Yeah you wouldn't want to go into distributed refcounting territory, that's quite a headache and not actually employed by any of the widely known distributed actor systems (akka, orleans, distributed erlang and their various ports and things they inspired). As such, the swift distributed cluster library also doesn't do distributed refcounting, instead you're tasked to figure out what suits your usage patterns, and handle it yourself.
You may be wondering if that's just punting the responsibility of a very hard problem to end users, and the answer is that not really because the usage-patterns driving distributed actor systems usually would actually not really benefit from such transparent counting IMHO anyway.
For example, the most popular and powerful (I really like linking Hoop's talk from 2014 to drive that point across, since he focuses nicely on the business and productivity side of what this programming model enabled them to do: https://www.youtube.com/watch?v=I91ZU8tEJkU&t=800s) way of using distributed actors is in a model where you "just assume the remote instance is always where", and leave it up to the cluster to either find the existing instance, or activate a fresh instance for given id (and potentially re-hydrate it with prior state). This pattern is called "virtual actors" (paper) as coined by the Orleans project, or cluster sharding + persistence by Akka, and we've not yet gotten to baking it into the distributed cluster library in Swift, but it'd certainly be a great addition (issue here) (as IMHO this is the most useful distributed actors pattern out there)

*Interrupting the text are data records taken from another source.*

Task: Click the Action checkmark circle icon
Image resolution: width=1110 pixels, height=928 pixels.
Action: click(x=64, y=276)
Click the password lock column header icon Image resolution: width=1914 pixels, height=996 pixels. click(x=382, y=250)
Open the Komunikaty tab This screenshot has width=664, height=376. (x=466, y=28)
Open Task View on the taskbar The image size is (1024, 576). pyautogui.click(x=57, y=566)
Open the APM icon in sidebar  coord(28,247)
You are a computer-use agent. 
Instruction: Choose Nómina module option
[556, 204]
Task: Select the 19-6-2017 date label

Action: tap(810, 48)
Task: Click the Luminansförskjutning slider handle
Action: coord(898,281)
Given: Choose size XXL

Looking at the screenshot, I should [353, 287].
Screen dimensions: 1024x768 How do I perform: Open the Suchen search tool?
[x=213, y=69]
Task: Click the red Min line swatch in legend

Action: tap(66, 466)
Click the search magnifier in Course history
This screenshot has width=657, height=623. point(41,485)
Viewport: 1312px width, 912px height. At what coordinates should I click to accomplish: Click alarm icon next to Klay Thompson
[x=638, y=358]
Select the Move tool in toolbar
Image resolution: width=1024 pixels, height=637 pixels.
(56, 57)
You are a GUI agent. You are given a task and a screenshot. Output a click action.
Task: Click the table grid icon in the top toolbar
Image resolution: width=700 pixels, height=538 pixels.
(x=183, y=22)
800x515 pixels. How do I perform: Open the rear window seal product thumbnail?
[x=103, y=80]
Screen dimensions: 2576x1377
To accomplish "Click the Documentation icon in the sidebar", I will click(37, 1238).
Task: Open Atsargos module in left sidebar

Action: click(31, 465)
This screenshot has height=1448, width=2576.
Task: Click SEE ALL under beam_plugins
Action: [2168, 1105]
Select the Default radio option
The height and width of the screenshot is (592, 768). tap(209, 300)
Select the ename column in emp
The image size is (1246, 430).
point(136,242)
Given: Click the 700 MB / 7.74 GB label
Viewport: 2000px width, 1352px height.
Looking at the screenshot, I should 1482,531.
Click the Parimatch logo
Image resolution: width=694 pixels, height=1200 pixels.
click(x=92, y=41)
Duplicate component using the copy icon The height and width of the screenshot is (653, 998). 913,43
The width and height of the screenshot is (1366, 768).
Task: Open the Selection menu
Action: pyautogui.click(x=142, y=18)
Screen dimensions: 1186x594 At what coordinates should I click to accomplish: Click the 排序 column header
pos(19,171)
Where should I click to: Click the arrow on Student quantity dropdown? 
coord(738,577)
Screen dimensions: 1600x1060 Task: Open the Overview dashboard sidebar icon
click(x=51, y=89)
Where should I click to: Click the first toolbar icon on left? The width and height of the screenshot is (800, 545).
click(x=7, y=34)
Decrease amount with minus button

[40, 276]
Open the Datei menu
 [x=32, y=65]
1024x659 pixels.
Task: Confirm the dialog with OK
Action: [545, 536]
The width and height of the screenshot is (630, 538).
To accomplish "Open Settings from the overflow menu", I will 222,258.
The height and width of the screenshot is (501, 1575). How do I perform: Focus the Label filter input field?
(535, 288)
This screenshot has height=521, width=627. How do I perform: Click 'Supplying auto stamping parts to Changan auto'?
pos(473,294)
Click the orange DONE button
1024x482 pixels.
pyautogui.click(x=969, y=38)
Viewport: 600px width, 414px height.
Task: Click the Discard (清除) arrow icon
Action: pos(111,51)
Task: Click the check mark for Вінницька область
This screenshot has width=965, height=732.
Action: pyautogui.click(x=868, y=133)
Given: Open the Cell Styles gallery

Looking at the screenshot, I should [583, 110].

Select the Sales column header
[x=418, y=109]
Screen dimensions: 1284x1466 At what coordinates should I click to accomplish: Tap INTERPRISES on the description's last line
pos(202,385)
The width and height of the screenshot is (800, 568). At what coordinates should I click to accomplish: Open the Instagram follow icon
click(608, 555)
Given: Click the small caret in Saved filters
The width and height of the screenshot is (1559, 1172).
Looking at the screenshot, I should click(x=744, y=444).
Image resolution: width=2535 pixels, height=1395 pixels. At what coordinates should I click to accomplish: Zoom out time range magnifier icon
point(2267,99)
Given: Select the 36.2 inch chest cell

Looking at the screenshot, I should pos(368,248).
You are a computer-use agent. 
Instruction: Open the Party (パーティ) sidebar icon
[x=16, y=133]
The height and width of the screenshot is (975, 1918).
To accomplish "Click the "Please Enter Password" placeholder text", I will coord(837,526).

Imagine this example: you implemented a chess or card game using a distributed actor cluster. The "game instance" (state of the game) is stored inside a distributed actor in the server side cluster. There are two clients playing as opponents, maybe there's some spectators too. Now, the player's connections drop, but the game is still in a valid state and ongoing... Here's two ways to think about what to do:
- this is actual connection failures, so a cluster (like we offer) offers detecting those and you could indeed stop that game, but it's a business level decision of "yeah, they're gone, let's kill this game, maybe persist the state before we do so" etc;
- alternatively, and what akka and orleans systems are great at and you could build with our cluster system as well actually (!), the game can keep going, notice that remotes failed, kick off a timer that until they don't come back and make a move within 5 minutes... you'll actually kill that game instance.
So, IMHO, with distribution rarely is as simple as just shutting things down based on refcounts. Rather, often times the lifecycles are more interesting than that. I'm sure there are cases where this simple counting may be desirable, but I'd suggest not doubling down on it and either adopt an explicit way of communicating "usage".
Maybe also worth noting, what often is employed by all those distributed runtimes is "death pacts" or "lifecycle monitoring", which boils down to "if that actor [a, on some node] dies, I should died too" styles of behaviors. In the distributed actor cluster this is exposed as the LifecycleWatch
protocol which allows you to be notified about failures of others, but the keeping an instance alive is still bound to local refcounting - so e.g. you'd have some "KeepAlive" container and could remove yourself when you see noone will be using you anymore etc.
Specifically, in our cluster's case, simplified code would end up looking like this:
distributed actor Player { ... } // those exist on other nodes
distributed actor CardGame {
func startGame(player one: Player, player two: Player) async {
// store the players, start the game etc...
watchTermination(of: one)
watchTermination(of: two)
}
func terminated(actor id: ActorID) async {
print("Oh no! The player \(id) is dead! What should we do...")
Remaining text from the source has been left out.